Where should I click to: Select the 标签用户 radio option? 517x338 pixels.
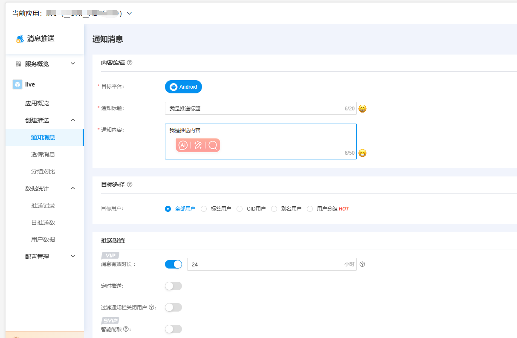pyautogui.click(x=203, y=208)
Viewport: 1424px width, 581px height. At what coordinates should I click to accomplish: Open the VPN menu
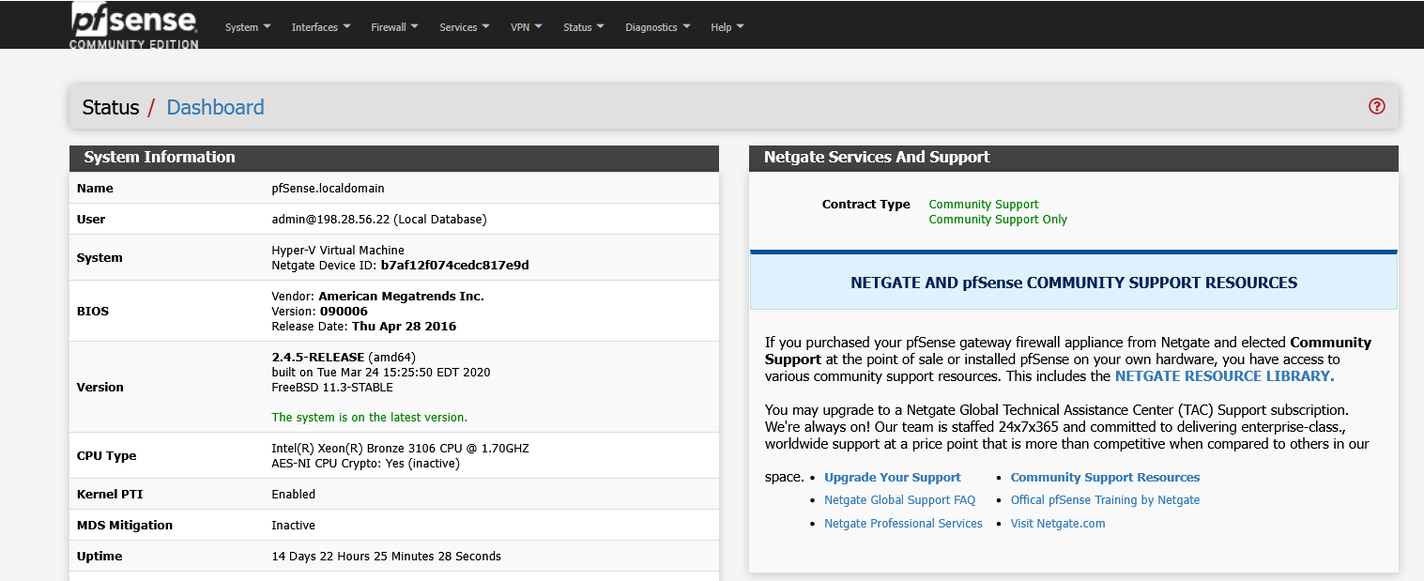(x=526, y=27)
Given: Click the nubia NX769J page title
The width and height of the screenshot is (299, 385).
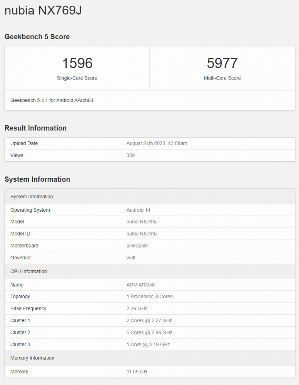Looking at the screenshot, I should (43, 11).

==============================

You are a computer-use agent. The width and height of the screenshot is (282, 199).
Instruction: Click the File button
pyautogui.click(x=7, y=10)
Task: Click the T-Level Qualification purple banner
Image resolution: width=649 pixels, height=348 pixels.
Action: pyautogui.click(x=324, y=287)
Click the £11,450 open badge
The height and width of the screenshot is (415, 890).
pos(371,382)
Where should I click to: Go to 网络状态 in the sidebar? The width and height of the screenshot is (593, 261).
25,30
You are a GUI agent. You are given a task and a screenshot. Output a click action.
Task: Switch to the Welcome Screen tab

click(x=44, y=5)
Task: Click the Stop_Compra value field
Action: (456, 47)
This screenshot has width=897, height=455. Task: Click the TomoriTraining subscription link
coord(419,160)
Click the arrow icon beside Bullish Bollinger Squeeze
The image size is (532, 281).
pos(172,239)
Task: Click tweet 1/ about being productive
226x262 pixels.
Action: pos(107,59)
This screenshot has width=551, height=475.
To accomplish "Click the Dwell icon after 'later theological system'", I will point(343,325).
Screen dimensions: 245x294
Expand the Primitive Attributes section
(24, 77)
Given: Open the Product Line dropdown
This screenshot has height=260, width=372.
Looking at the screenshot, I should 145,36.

==============================

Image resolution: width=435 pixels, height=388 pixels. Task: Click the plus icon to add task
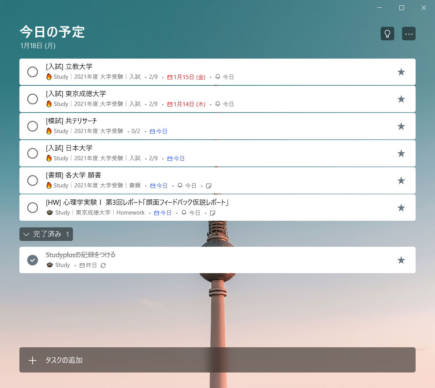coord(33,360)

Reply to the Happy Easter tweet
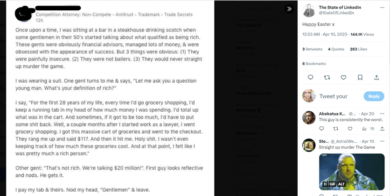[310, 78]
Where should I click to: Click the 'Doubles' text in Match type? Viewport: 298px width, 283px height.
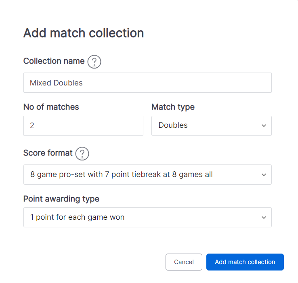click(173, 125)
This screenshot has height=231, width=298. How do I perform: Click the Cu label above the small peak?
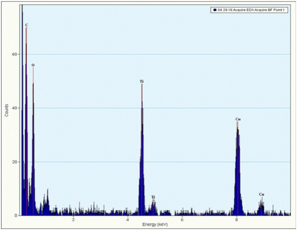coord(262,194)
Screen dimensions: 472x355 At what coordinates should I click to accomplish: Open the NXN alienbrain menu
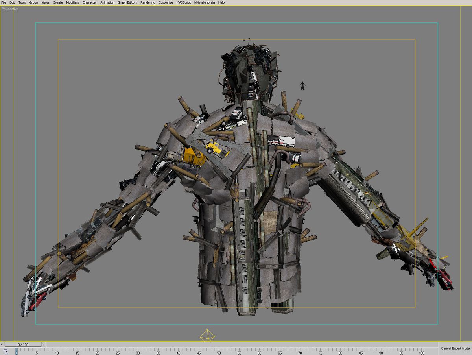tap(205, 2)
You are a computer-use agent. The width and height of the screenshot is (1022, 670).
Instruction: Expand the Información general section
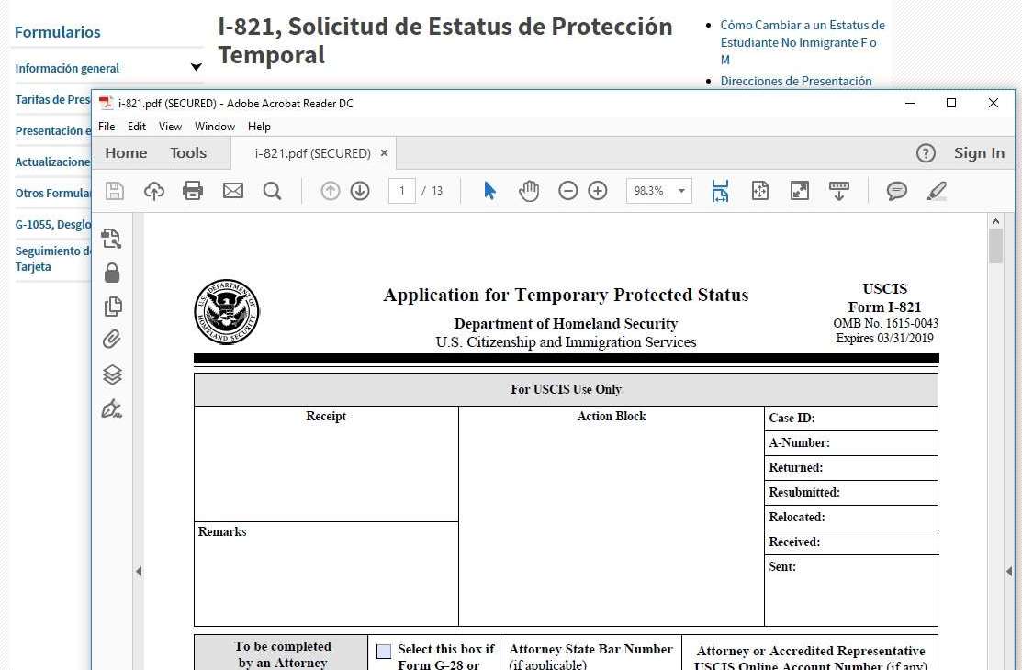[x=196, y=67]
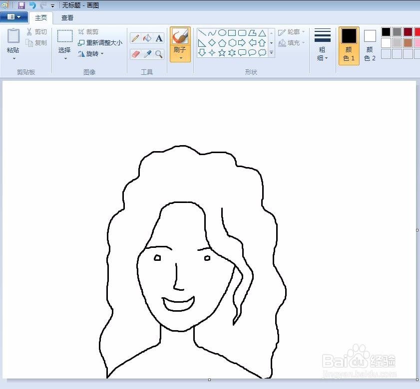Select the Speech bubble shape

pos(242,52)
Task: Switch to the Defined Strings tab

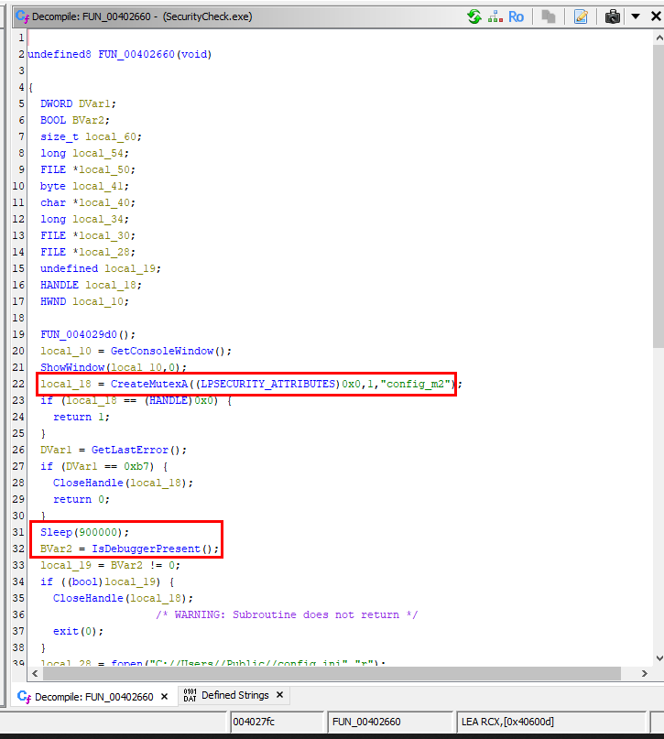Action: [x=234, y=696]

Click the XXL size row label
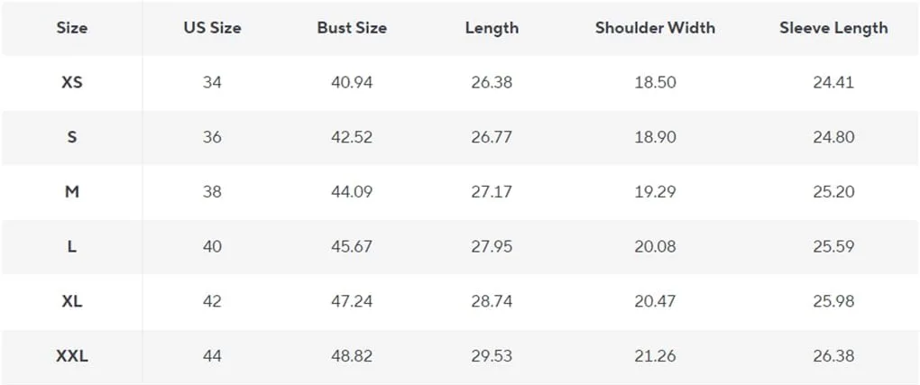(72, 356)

==============================

### Exercise requirements
For every line above that holds the word "computer", report the whole line.

### Exercise answer
You are a computer-use agent. The width and height of the screenshot is (282, 199).
You are a computer-use agent. The width and height of the screenshot is (1022, 670).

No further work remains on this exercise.